In many applications concerning statistical graphical models the data originate from several subpopulations that share similarities but have also significant differences. This raises the question of how to estimate several graphical models simultaneously. Compiling all the data together to estimate a single graph would ignore the differences among subpopulations. On the other hand, estimating a graph from each subpopulation separately does not make efficient use of the common structure in the data.
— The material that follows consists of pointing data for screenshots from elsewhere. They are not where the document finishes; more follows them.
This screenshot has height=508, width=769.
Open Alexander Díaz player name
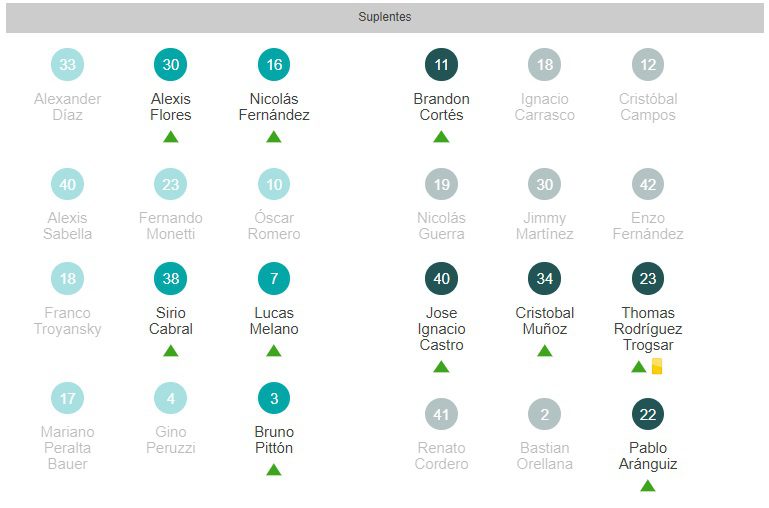coord(68,107)
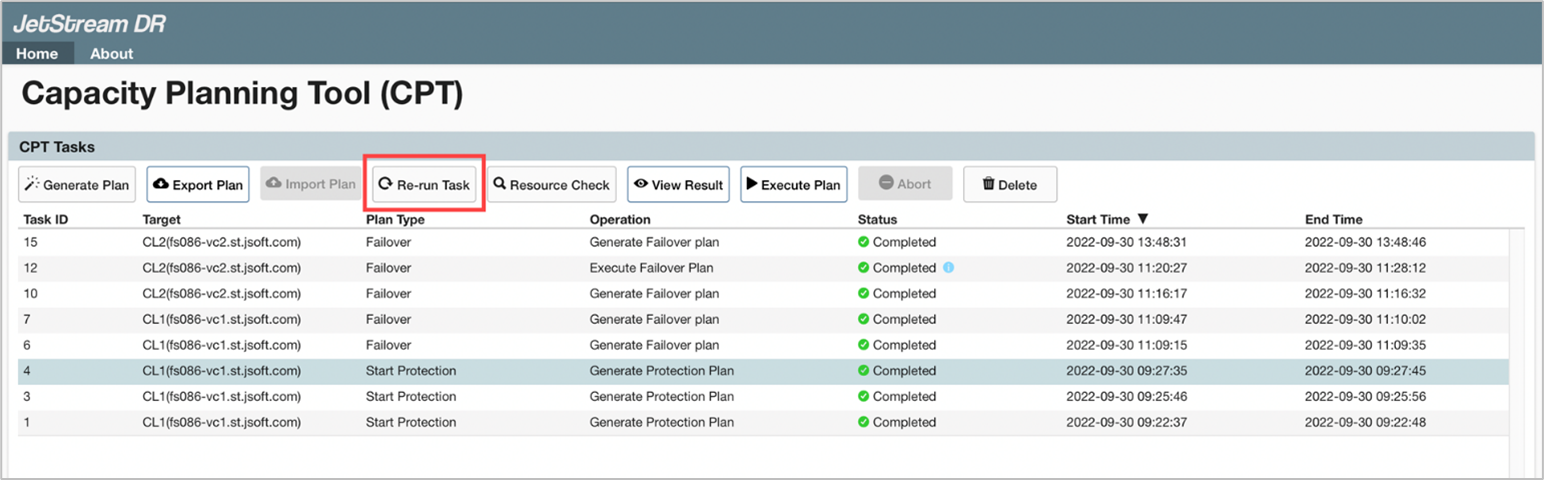The image size is (1544, 480).
Task: Switch to the About tab
Action: click(111, 54)
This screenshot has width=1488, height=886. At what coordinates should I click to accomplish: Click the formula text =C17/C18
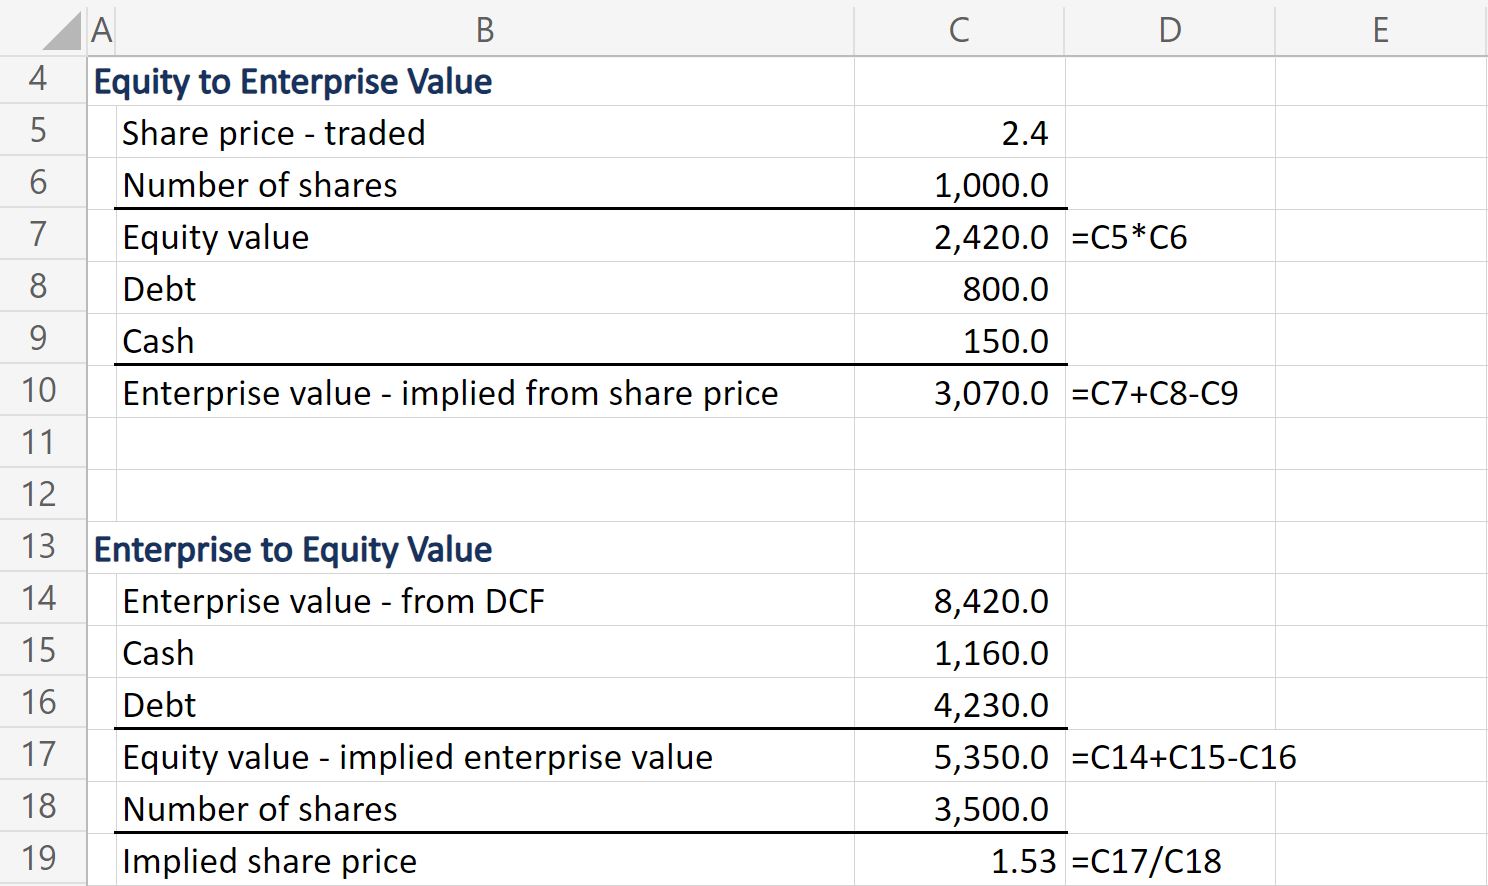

We develop a new method for simultaneous estimation of multiple graphical models by estimating the topological neighborhoods of the involved variables under a sparse inducing penalty that takes into account the common structure in the subpopulations. Unlike the existing methods for joint graphical models, our method does not rely on spectral decomposition of large matrices, and is therefore more computationally attractive for estimating large networks. In addition, we develop the asymptotic properties of our method, demonstrate its the numerical complexity, and compare it with several existing methods by simulation. Finally, we apply our method to the estimation of genomic networks for a lung cancer dataset which consists of several subpopulations.

翻译：在涉及统计图形模型的许多应用中,数据来自几个具有相似性但也有重大差异的亚群,这就提出了如何同时估计几个图形模型的问题。将所有数据合并在一起来估计一个单一的图形将忽略各亚群之间的差别。另一方面,从每个亚群中分别估算一个图表并不能有效地使用数据中共同结构。我们开发了一种新方法,通过估计在稀疏诱因子群下相关变量的表层群群群,考虑到各亚群群群的共同结构,同时估算多个图形模型。与现有的共同图形模型方法不同,我们的方法并不依赖于大型矩阵的光谱分解,因此在计算上对大型网络更具吸引力。此外,我们开发了我们方法的无症状特性,展示其数字复杂性,并通过模拟将其与若干现有方法进行比较。最后,我们用我们的方法估算由几个子群组成的肺癌数据集的基因网络的估计数。